玉座の間も、父王達の姿も、アーサーもローザも消えた、一変した辺りに目を走らせ、己が今、何処に立っているのかも判らなくなったアレンは、不安に駆られた。

ハーゴン神殿より飛ばされたと思ったローレシア城での全てが幻で、ルビスの守りから溢れた光が幻を解いてくれたと言うなら、この不可思議な景色とて直ちに消え、現実に帰れる筈なのに、何時まで経っても、景色は移ろわなかった。

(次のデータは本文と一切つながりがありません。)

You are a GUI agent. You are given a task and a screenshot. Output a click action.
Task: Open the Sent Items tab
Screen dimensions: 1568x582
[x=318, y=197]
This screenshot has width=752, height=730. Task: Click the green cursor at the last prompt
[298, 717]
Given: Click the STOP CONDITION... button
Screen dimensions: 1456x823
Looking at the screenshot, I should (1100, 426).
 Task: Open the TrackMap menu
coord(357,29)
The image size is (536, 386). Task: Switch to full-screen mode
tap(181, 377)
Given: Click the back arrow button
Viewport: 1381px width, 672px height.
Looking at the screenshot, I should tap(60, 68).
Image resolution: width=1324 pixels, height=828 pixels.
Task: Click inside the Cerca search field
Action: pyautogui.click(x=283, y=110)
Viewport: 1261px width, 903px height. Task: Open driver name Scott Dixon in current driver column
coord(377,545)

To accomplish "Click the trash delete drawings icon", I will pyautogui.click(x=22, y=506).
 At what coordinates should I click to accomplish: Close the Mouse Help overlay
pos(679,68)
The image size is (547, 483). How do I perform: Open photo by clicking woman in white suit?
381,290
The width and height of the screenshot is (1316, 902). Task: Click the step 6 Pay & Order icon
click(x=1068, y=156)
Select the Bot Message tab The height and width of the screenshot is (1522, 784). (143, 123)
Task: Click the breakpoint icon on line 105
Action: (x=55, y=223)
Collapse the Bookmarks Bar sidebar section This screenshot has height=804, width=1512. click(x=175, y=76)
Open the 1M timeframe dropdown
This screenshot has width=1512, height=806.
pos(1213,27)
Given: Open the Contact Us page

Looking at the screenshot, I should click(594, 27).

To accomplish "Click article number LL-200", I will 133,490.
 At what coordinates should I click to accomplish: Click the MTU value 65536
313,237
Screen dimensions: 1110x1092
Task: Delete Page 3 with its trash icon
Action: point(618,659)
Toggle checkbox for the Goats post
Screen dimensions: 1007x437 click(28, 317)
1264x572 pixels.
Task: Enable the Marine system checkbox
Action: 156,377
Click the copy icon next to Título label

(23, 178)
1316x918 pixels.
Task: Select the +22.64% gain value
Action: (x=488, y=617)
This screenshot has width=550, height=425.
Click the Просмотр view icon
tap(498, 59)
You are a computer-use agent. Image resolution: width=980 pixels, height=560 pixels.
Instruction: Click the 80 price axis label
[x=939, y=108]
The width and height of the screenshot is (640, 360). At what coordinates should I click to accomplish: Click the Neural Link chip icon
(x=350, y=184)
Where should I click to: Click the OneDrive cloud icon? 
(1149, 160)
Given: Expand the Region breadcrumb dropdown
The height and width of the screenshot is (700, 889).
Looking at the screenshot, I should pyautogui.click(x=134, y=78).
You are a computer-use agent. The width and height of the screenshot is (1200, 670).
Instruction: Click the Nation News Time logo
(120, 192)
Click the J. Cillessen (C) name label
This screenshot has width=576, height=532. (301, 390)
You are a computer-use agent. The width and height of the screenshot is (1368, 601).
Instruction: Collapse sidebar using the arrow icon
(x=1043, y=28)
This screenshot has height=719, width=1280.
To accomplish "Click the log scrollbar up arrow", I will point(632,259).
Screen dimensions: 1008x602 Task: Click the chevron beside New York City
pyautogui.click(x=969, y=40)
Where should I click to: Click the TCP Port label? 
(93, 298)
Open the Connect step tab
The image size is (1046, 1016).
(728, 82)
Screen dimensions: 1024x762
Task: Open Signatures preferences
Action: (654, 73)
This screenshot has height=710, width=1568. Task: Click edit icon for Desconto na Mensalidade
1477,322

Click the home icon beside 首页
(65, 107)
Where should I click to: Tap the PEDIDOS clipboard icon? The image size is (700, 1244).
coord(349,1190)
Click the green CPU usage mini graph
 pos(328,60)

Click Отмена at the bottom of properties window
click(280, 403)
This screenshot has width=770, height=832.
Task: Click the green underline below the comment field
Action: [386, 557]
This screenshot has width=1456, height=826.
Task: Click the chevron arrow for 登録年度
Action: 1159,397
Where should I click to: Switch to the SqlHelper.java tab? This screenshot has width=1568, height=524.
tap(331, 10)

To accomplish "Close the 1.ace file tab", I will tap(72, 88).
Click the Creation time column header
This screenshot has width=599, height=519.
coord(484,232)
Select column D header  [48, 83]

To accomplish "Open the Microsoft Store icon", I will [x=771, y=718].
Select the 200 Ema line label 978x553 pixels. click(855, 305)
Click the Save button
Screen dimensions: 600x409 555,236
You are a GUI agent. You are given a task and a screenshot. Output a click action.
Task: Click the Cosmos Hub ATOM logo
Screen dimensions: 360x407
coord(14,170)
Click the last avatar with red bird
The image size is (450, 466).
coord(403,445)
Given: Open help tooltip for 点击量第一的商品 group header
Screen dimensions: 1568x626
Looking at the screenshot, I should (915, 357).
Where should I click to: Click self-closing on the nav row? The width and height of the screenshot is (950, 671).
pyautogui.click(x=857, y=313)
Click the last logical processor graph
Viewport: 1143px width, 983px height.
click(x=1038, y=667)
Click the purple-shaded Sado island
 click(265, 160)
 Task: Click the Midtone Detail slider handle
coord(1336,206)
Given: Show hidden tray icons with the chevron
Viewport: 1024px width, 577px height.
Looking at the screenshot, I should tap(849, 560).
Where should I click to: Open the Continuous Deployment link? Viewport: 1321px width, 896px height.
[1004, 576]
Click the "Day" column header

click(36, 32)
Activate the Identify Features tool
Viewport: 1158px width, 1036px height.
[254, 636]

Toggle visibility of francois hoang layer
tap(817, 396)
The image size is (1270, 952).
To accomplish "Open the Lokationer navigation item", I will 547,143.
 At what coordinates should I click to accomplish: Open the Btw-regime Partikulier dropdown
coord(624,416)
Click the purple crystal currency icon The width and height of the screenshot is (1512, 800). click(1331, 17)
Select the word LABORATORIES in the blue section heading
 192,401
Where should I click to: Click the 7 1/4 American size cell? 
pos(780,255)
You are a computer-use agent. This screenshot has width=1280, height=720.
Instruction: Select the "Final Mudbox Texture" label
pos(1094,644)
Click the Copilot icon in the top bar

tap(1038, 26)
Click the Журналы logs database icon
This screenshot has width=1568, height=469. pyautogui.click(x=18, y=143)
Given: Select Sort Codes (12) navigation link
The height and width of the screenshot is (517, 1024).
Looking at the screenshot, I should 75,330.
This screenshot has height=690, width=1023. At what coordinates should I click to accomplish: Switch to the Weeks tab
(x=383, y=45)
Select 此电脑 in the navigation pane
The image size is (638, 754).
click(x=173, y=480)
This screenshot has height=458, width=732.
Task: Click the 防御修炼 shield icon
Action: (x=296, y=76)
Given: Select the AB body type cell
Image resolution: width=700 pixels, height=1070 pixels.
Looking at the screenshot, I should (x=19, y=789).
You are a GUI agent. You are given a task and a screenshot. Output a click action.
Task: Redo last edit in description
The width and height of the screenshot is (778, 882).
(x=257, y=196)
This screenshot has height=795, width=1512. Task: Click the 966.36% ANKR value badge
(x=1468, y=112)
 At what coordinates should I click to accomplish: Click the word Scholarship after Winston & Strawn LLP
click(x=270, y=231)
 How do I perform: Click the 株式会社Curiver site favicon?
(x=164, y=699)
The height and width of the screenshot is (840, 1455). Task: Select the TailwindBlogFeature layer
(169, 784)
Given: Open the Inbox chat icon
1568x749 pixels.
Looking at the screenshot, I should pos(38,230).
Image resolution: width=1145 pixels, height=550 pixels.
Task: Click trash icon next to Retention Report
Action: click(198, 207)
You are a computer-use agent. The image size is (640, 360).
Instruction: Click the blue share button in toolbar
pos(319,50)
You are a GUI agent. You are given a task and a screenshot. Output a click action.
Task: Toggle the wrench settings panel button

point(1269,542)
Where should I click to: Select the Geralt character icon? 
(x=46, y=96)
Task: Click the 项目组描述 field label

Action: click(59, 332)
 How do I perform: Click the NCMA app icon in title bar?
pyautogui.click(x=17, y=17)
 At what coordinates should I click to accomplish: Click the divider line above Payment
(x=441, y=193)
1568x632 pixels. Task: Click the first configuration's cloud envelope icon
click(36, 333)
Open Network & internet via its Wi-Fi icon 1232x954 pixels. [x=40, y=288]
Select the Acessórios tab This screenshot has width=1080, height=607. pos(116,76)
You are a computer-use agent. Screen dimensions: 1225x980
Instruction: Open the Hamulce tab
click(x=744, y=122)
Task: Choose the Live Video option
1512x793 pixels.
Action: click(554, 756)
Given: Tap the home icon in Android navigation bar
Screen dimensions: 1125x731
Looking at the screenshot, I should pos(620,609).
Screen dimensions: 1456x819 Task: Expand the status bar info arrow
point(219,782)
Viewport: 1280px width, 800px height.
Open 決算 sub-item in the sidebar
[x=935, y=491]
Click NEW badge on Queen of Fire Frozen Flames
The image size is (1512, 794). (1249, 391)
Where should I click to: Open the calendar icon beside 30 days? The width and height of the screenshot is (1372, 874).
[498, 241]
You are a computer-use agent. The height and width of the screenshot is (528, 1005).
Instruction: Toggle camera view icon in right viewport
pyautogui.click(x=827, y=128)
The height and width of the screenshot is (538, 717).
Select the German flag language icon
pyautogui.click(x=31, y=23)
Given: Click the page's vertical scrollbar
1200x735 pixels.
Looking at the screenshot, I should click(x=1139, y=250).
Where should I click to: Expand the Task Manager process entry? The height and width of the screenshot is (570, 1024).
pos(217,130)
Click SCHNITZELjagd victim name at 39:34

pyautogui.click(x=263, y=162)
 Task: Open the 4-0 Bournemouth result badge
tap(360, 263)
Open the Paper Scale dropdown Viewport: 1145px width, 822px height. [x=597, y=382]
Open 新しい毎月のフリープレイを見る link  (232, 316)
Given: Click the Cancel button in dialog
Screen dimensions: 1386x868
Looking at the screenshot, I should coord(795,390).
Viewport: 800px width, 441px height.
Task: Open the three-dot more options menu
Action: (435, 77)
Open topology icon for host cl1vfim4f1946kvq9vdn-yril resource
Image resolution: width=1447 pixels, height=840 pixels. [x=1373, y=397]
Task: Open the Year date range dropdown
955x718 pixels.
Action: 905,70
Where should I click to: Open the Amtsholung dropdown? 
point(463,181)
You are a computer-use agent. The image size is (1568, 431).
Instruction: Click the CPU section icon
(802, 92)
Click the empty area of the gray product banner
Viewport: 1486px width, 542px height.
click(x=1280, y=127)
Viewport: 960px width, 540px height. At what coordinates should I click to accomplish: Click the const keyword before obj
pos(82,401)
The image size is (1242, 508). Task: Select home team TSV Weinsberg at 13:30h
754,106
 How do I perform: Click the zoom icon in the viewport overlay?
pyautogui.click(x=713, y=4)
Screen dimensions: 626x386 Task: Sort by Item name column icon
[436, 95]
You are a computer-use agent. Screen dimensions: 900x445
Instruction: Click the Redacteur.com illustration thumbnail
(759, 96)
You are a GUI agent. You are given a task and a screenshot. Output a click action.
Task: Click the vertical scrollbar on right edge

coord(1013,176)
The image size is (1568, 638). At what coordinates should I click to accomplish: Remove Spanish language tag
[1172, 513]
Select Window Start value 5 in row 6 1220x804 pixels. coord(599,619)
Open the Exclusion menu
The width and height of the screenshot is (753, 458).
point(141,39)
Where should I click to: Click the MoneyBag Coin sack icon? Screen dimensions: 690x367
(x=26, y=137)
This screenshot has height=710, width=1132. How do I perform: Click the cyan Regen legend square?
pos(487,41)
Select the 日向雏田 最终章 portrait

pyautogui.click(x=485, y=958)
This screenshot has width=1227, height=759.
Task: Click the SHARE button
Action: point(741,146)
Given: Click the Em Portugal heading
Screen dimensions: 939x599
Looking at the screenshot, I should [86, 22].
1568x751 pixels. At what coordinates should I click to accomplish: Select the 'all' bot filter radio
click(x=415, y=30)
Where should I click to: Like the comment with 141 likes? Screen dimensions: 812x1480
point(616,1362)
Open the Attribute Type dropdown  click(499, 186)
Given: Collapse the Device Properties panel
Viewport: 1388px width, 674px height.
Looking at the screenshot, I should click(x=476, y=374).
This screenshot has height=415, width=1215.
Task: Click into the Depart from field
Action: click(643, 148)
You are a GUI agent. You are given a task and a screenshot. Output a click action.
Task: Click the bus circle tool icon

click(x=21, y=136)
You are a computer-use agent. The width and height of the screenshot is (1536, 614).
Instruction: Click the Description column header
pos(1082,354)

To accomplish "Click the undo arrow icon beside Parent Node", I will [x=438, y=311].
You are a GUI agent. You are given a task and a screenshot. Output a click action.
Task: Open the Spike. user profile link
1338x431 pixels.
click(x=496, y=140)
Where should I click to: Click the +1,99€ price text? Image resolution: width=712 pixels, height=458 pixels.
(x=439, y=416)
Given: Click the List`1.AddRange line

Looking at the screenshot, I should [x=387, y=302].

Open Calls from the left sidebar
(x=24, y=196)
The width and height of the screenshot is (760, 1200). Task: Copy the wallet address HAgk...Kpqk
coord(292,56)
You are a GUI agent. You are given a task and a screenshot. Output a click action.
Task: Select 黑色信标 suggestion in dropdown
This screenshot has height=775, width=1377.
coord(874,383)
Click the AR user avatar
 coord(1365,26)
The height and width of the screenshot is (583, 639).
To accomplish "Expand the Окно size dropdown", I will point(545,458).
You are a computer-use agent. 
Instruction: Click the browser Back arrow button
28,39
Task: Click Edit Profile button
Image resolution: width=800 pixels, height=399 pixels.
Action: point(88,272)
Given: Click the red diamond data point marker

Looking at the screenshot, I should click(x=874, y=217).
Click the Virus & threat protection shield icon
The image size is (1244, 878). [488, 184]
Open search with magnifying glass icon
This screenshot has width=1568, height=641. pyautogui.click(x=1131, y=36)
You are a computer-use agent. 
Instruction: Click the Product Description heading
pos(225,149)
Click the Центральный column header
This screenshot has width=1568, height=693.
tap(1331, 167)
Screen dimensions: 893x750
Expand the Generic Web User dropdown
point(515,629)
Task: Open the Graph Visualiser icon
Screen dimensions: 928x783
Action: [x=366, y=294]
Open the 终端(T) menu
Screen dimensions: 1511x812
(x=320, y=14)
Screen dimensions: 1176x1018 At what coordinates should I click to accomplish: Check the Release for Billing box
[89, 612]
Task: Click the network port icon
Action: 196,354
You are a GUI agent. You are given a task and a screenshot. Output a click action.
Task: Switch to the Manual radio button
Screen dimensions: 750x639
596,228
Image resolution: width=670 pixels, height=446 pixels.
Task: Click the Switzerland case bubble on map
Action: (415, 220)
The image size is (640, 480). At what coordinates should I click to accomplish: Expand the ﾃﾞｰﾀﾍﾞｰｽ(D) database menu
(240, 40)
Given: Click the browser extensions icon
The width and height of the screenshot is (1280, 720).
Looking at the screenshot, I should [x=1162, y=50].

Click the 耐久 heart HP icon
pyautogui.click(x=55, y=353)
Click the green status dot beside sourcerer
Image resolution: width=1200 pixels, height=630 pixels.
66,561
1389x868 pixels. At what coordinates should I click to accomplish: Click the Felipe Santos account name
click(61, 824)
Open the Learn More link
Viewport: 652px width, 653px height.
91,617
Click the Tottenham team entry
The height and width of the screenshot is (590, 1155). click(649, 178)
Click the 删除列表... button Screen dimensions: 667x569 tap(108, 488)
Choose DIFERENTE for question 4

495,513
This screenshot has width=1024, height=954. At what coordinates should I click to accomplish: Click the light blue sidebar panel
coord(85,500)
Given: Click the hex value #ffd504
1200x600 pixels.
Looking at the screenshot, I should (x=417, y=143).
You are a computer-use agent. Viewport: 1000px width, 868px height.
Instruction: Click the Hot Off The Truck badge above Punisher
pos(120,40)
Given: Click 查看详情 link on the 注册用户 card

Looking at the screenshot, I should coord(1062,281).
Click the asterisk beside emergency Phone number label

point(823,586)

唯々、何処までも続く白い霞が広がるばかりで、彼は、この世界こそが現実なのではないかと疑い始める。

何も無い、己以外には生き物の影すら無い、滅んでしまった世界の最果ての、寂寥としか言えぬ直中に、たった一人で置き去りにされた自分、それこそが真の現実で、『今』なのではないか、と。

「あ…………」

……そう思い至った途端、彼の手から、ロトの剣が零れた。

剣を取り落としたその場に踞りもした。

幻の玉座の間にいた時から軋み続けていた胸が、更に軋んだ。

胸も、胃の臓も、手も足も、酷い痛みを訴えた。

訳も判らず、叫んでしまいたかった。

──! 見付けた!」

「ええ。やっと見付けられた……」

────……と。

踞ったまま胸を掻き毟って、叫びを迸らせようとしたアレンの許に何者か達が駆け寄り、二人いるらしい内の一人が、強い力で彼を抱き締めてくれた。